Record extracts: Begin

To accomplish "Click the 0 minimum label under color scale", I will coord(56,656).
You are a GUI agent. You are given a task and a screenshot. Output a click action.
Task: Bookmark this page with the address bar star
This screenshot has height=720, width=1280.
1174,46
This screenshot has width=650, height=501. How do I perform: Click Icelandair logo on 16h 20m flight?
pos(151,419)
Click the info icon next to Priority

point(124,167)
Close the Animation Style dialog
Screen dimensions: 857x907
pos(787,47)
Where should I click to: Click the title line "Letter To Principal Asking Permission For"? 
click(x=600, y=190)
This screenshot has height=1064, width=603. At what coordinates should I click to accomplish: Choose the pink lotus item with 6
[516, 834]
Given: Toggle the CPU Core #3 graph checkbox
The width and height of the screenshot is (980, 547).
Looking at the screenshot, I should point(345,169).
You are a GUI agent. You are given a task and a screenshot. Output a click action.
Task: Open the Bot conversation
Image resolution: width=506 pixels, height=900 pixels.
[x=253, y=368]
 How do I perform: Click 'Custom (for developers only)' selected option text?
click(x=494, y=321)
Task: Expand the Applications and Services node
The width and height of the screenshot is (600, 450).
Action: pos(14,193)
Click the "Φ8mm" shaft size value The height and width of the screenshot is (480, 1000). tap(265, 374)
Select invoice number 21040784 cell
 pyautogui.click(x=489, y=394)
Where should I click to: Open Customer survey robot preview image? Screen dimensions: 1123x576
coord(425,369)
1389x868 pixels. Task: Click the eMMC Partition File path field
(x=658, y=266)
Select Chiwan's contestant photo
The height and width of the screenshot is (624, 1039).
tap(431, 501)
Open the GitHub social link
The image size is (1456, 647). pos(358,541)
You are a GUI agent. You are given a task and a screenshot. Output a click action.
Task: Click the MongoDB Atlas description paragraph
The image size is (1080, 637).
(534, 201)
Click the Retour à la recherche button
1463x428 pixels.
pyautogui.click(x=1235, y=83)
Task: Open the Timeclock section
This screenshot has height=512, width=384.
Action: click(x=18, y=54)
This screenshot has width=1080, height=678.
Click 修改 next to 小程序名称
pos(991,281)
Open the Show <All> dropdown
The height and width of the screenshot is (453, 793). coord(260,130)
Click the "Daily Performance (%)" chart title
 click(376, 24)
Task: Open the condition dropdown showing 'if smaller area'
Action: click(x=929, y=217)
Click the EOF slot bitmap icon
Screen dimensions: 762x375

Record extracts: End

Required work:
Of the entries above, transcribe exactly those lines that fall between the line containing "Select invoice number 21040784 cell" and the line containing "This screenshot has width=1080, height=678.", together with those two lines.

Result for this task:
Select invoice number 21040784 cell
 pyautogui.click(x=489, y=394)
Where should I click to: Open Customer survey robot preview image? Screen dimensions: 1123x576
coord(425,369)
1389x868 pixels. Task: Click the eMMC Partition File path field
(x=658, y=266)
Select Chiwan's contestant photo
The height and width of the screenshot is (624, 1039).
tap(431, 501)
Open the GitHub social link
The image size is (1456, 647). pos(358,541)
You are a GUI agent. You are given a task and a screenshot. Output a click action.
Task: Click the MongoDB Atlas description paragraph
The image size is (1080, 637).
(534, 201)
Click the Retour à la recherche button
1463x428 pixels.
pyautogui.click(x=1235, y=83)
Task: Open the Timeclock section
This screenshot has height=512, width=384.
Action: click(x=18, y=54)
This screenshot has width=1080, height=678.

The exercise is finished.